- _AIM OF THE EXERCISE_:
Convert every line of the records below into a numbered list, omitting any blank lines.

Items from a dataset
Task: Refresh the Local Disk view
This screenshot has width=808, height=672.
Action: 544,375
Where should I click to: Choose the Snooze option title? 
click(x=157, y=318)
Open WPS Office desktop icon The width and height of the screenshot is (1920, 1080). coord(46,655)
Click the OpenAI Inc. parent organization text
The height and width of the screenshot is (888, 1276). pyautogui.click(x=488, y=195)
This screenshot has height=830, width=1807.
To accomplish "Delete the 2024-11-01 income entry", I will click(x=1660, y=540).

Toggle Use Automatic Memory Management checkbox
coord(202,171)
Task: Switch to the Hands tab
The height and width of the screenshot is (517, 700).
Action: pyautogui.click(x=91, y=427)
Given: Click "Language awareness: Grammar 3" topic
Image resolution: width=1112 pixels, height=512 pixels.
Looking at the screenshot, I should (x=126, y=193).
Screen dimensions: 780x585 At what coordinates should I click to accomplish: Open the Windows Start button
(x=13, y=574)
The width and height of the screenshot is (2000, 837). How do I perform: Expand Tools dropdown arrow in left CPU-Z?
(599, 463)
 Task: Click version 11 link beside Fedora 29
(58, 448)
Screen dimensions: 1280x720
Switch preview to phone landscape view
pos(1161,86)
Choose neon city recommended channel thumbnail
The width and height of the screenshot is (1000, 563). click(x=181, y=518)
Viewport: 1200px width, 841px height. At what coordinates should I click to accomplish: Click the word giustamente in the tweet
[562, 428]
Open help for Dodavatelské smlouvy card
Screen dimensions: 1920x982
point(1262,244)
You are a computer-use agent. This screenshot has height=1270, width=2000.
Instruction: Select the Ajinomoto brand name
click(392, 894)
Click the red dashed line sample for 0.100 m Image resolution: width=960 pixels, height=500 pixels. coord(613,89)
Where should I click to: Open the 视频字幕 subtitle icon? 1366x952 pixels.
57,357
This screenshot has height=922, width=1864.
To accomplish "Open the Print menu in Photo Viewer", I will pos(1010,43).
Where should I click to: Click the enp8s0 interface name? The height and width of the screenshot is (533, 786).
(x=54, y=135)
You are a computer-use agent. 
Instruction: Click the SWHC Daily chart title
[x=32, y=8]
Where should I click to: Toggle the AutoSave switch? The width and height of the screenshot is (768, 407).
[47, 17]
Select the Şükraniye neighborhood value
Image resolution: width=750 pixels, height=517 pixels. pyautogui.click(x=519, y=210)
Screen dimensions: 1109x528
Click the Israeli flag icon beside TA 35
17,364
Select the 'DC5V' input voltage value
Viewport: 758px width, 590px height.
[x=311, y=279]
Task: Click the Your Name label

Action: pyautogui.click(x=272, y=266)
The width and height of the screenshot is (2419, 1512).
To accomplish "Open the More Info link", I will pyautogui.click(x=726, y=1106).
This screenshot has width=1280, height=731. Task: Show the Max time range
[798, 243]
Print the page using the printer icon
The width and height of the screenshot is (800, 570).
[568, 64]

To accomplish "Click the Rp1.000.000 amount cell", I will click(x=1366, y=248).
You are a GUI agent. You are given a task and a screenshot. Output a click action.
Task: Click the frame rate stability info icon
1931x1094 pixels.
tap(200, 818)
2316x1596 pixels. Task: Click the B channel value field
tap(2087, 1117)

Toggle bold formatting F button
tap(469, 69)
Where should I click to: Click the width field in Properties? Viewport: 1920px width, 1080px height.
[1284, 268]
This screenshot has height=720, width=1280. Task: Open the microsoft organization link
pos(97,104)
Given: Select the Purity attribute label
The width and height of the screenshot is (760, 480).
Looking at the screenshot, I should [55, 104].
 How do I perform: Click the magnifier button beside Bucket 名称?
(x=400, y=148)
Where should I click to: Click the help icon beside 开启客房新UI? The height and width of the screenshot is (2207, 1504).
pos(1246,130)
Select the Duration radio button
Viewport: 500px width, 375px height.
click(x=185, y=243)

- _EXPECTED OUTPUT_:
1. Task: Refresh the Local Disk view
2. This screenshot has width=808, height=672.
3. Action: 544,375
4. Where should I click to: Choose the Snooze option title? 
5. click(x=157, y=318)
6. Open WPS Office desktop icon The width and height of the screenshot is (1920, 1080). coord(46,655)
7. Click the OpenAI Inc. parent organization text
8. The height and width of the screenshot is (888, 1276). pyautogui.click(x=488, y=195)
9. This screenshot has height=830, width=1807.
10. To accomplish "Delete the 2024-11-01 income entry", I will click(x=1660, y=540).
11. Toggle Use Automatic Memory Management checkbox
12. coord(202,171)
13. Task: Switch to the Hands tab
14. The height and width of the screenshot is (517, 700).
15. Action: pyautogui.click(x=91, y=427)
16. Given: Click "Language awareness: Grammar 3" topic
17. Image resolution: width=1112 pixels, height=512 pixels.
18. Looking at the screenshot, I should (x=126, y=193).
19. Screen dimensions: 780x585 At what coordinates should I click to accomplish: Open the Windows Start button
20. (x=13, y=574)
21. The width and height of the screenshot is (2000, 837). How do I perform: Expand Tools dropdown arrow in left CPU-Z?
22. (599, 463)
23.  Task: Click version 11 link beside Fedora 29
24. (58, 448)
25. Screen dimensions: 1280x720
26. Switch preview to phone landscape view
27. pos(1161,86)
28. Choose neon city recommended channel thumbnail
29. The width and height of the screenshot is (1000, 563). click(x=181, y=518)
30. Viewport: 1200px width, 841px height. At what coordinates should I click to accomplish: Click the word giustamente in the tweet
31. [562, 428]
32. Open help for Dodavatelské smlouvy card
33. Screen dimensions: 1920x982
34. point(1262,244)
35. You are a computer-use agent. This screenshot has height=1270, width=2000.
36. Instruction: Select the Ajinomoto brand name
37. click(392, 894)
38. Click the red dashed line sample for 0.100 m Image resolution: width=960 pixels, height=500 pixels. coord(613,89)
39. Where should I click to: Open the 视频字幕 subtitle icon? 1366x952 pixels.
40. 57,357
41. This screenshot has height=922, width=1864.
42. To accomplish "Open the Print menu in Photo Viewer", I will pos(1010,43).
43. Where should I click to: Click the enp8s0 interface name? The height and width of the screenshot is (533, 786).
44. (x=54, y=135)
45. You are a computer-use agent. 
46. Instruction: Click the SWHC Daily chart title
47. [x=32, y=8]
48. Where should I click to: Toggle the AutoSave switch? The width and height of the screenshot is (768, 407).
49. [47, 17]
50. Select the Şükraniye neighborhood value
51. Image resolution: width=750 pixels, height=517 pixels. pyautogui.click(x=519, y=210)
52. Screen dimensions: 1109x528
53. Click the Israeli flag icon beside TA 35
54. 17,364
55. Select the 'DC5V' input voltage value
56. Viewport: 758px width, 590px height.
57. [x=311, y=279]
58. Task: Click the Your Name label
59. Action: pyautogui.click(x=272, y=266)
60. The width and height of the screenshot is (2419, 1512).
61. To accomplish "Open the More Info link", I will pyautogui.click(x=726, y=1106).
62. This screenshot has width=1280, height=731. Task: Show the Max time range
63. [798, 243]
64. Print the page using the printer icon
65. The width and height of the screenshot is (800, 570).
66. [568, 64]
67. To accomplish "Click the Rp1.000.000 amount cell", I will click(x=1366, y=248).
68. You are a GUI agent. You are given a task and a screenshot. Output a click action.
69. Task: Click the frame rate stability info icon
70. 1931x1094 pixels.
71. tap(200, 818)
72. 2316x1596 pixels. Task: Click the B channel value field
73. tap(2087, 1117)
74. Toggle bold formatting F button
75. tap(469, 69)
76. Where should I click to: Click the width field in Properties? Viewport: 1920px width, 1080px height.
77. [1284, 268]
78. This screenshot has height=720, width=1280. Task: Open the microsoft organization link
79. pos(97,104)
80. Given: Select the Purity attribute label
81. The width and height of the screenshot is (760, 480).
82. Looking at the screenshot, I should [55, 104].
83.  How do I perform: Click the magnifier button beside Bucket 名称?
84. (x=400, y=148)
85. Where should I click to: Click the help icon beside 开启客房新UI? The height and width of the screenshot is (2207, 1504).
86. pos(1246,130)
87. Select the Duration radio button
88. Viewport: 500px width, 375px height.
89. click(x=185, y=243)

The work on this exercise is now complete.